Inconsciemment, lorsque le meurtrier lui avait jeté son arme dans les mains pour qu'il exécute son futur travail, il savait qu'il le tuerait avec son propre pistolet. Que cette arme défierait les probabilités, que ce revolver plaqué or l'aiderait à lui coller une balle en pleine tête. Et même si la logique lui hurlait que la colère ne servait à rien, ses émotions n'étaient pas contrôlées par les cachets ; ceux-ci pouvaient que l'aider à acquérir ce qu'il désirait et non pas le changer en quelqu'un de meilleur. Alors, fier de sa résolution, l'adolescent retourna quelques minutes en arrière, dégouté par le meurtre qui s'était déroulé sous ses yeux...

Se tenant derrière la porte de l'entrepôt, la discussion s'étalait tel le fil d'un roman, un livre qu'il aurait pu lire et relire à souhait. Les bruits s'amplifiaient, parvenant à ses oreilles plus forts et limpides que jamais.
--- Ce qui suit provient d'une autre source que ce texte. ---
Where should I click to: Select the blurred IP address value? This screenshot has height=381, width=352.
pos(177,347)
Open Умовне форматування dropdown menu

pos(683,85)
« Dès demain, des billets seront en circulation. Nous serons donc chargés de les détourner pour les revendre aux plus offrants. Simple comme bonjour. Ainsi, nous pourrons no...»

Un reniflement brusque le ramena à lui-même. Ouvrant la porte de la réalité, il se sentit basculer dans un autre monde. Le nez de son ami se teintait encore de blanc. La poudre aspirée, celui-ci penchait la tête en arrière. Un sourire béat au coin des lèvres, il ne serait pas revenu de son trip avant quelques heures.
Alors, Loyd se rallongea sur le dos, les bras croisés derrière la nuque. Emportée par la musique, sa voix sereine assura :

« On s'en sortira, Shawn. Cet après-midi j'irais faire mon boulot. Je reviendrais avec nos passeports. Nos laissez-passer pour un monde meilleur.»